Quinoa (keen-wah) is a gluten-free grain — technically a seed — therefore referred to as a pseudo-grain.
Quinoa is a small round seed found in several varieties and colors, such as red, black, and yellowish-white. Black quinoa has a firmer texture after cooking with a sweet earthy flavor. Red quinoa has a tougher texture than white quinoa and less that of black quinoa.
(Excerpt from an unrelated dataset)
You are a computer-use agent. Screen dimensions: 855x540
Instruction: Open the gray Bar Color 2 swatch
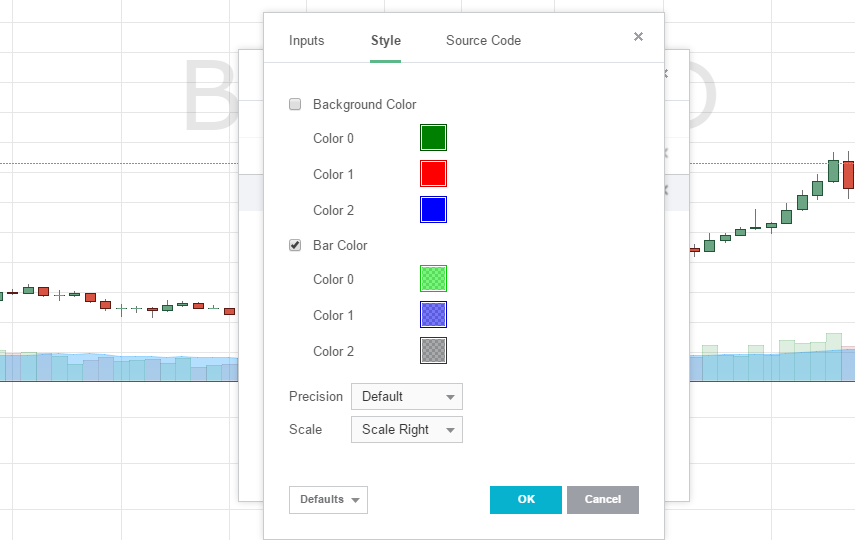433,351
Finally white quinoa is the softest of the three varieties with the mildest flavor.
White quinoa is referred to simply as quinoa since it’s the most popular variety found in stores. Quinoa also can be found as a flour or in flake form!
Health Benefits of Quinoa:
Quinoa is a great plant-based source of protein, fiber, B vitamins and antioxidants. It’s packed with whole grains which have been shown to reduce risks of type 2 diabetes, heart disease and obesity. It’s also one of the few plant-based protein sources that contains all 9 essential amino acids!
Nutrient Breakdown of Quinoa:
*Per 1 cup cooked
- Protein | 8g
- Fiber | 5g
- B vitamins | thiamin, riboflavin, B6 and folate
- Iron | 15% DV
- Magnesium | 30% DV
- Phosphorus | 28% DV
- Zinc | 13% DV
- Copper | 18% DV
- Manganese | 58%
- Omega-3 fatty acids | ALA (linolenic acid)
- Antioxidants | quercetin and kaempferol
How To Use:
All quinoa varieties can be used as a side dish, a base for roasted or stir-fry veggies and as a warm salad base. Quinoa flour can also be used for the gluten-free baking of breads, cookies and more. White quinoa is particularly great for softer textures such as that of a breakfast porridge.
When cooking 1 cup of dry quinoa, use 2 cups of water. Simply boil for at least 20 minutes and fork to fluff. This will yield about 3 cups of cooked quinoa.